Jason se presentó durante su pausa del almuerzo mientras me estaba maquillando. Salí de la habitación y me lo encontré escrutando todo el material que había traído Dermot.

– ¿Qué vas a hacer? -le preguntó a su casi gemelo. Era evidente que Jason albergaba sentimientos encontrados hacia Dermot, pero me di cuenta de que se sentía mucho más relajado con nuestro tío abuelo cuando Claude no estaba. Interesante. Subieron juntos las escaleras para echar un vistazo al desván vacío. Dermot no dejaba de hablar.

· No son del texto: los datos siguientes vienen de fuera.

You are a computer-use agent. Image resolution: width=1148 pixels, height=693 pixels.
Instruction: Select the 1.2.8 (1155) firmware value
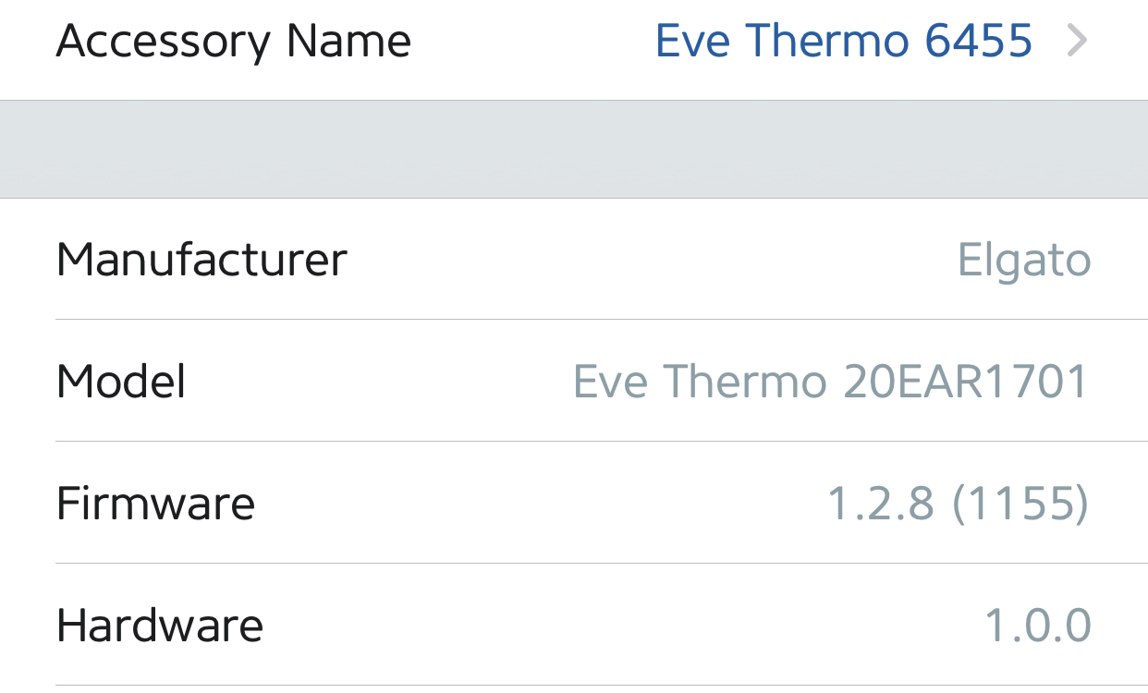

A pesar de que se me estaba haciendo tarde, les preparé unos sándwiches, dejándolos en un plato sobre la mesa, junto con dos vasos con hielo y sendas Coca-Colas antes de ponerme el uniforme del Merlotte’s. Al volver, me los encontré en la mesa manteniendo una viva conversación. No había dormido lo suficiente, había tenido que espantar a los invitados de mi casa y no había llegado a ninguna conclusión con Mustafá o su acompañante. Pero ver a Dermot y Jason conversando sobre lechadas, pinturas en espray y ventanas a prueba de humedades, hizo que sintiera que el mundo volvía a enderezarse un poco.